(Cosa fare):
Ricopia senza cambiare nulla le righe dell'elenco qui sotto: parti da quella che contiene "Focus the Password" e fermati dopo quella che contiene "Action: tap(983, 337)".

(Dati per la ricerca degli elementi):
====
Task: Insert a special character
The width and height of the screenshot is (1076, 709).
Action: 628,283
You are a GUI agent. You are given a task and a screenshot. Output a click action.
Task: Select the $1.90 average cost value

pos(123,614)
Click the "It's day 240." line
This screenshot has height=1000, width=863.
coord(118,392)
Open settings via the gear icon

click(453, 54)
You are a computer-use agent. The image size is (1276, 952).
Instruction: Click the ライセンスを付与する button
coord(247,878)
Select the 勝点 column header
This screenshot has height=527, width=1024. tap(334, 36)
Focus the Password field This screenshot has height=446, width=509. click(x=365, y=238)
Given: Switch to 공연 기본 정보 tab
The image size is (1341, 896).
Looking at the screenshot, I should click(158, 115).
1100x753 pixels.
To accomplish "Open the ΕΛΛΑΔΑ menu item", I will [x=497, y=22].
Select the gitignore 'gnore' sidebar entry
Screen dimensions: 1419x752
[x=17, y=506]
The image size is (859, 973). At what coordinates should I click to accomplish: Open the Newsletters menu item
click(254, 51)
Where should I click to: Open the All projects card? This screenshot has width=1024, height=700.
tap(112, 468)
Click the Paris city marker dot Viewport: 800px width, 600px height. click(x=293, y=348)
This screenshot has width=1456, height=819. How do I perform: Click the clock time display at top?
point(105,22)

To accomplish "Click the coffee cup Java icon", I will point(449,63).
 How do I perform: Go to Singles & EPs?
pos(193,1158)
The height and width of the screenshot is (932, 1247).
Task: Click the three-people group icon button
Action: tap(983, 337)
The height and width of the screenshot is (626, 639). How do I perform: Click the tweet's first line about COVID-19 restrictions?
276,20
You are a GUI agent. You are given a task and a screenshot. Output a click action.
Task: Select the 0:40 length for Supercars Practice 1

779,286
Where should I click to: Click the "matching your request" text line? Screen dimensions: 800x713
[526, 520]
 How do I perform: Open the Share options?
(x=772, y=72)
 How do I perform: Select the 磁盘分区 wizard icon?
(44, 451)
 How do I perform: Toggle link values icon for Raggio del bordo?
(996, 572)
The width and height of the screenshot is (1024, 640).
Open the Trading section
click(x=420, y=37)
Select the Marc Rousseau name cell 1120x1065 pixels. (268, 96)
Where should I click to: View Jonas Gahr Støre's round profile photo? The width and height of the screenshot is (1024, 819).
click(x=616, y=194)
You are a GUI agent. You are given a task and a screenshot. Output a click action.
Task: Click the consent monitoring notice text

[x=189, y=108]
====
(Risposta):
Focus the Password field This screenshot has height=446, width=509. click(x=365, y=238)
Given: Switch to 공연 기본 정보 tab
The image size is (1341, 896).
Looking at the screenshot, I should click(158, 115).
1100x753 pixels.
To accomplish "Open the ΕΛΛΑΔΑ menu item", I will [x=497, y=22].
Select the gitignore 'gnore' sidebar entry
Screen dimensions: 1419x752
[x=17, y=506]
The image size is (859, 973). At what coordinates should I click to accomplish: Open the Newsletters menu item
click(254, 51)
Where should I click to: Open the All projects card? This screenshot has width=1024, height=700.
tap(112, 468)
Click the Paris city marker dot Viewport: 800px width, 600px height. click(x=293, y=348)
This screenshot has width=1456, height=819. How do I perform: Click the clock time display at top?
point(105,22)

To accomplish "Click the coffee cup Java icon", I will point(449,63).
 How do I perform: Go to Singles & EPs?
pos(193,1158)
The height and width of the screenshot is (932, 1247).
Task: Click the three-people group icon button
Action: tap(983, 337)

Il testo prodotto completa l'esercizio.